Problem details: Go through the listing below and list every line with "computer".

Data shown:

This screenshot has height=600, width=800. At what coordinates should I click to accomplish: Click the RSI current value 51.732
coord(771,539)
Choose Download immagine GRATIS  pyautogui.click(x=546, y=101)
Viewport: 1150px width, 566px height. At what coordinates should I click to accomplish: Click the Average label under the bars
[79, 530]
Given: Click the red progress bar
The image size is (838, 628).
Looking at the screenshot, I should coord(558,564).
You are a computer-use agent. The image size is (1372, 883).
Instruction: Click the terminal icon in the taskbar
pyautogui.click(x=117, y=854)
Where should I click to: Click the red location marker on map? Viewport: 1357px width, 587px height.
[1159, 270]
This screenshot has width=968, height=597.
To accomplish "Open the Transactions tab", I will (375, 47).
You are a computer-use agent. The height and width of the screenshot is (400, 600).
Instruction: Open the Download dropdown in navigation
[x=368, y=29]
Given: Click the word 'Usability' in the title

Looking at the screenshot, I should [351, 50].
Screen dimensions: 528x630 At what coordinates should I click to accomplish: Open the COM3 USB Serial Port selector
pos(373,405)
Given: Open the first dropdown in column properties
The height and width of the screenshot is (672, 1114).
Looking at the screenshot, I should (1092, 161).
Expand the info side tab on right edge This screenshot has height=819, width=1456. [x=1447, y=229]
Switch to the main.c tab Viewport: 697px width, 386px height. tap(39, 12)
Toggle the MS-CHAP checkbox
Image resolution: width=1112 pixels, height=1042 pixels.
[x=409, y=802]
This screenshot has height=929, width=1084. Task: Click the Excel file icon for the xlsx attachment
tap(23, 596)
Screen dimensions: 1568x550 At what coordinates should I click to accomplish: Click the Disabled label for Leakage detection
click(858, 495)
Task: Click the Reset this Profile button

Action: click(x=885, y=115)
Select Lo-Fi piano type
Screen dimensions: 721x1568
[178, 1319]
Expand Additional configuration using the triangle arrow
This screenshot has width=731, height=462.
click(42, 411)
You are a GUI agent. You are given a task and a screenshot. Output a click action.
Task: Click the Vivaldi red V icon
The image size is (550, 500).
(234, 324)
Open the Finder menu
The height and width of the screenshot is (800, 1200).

Exercise output:
You are a computer-use agent. The image size is (1372, 883).
You are a computer-use agent. The height and width of the screenshot is (400, 600).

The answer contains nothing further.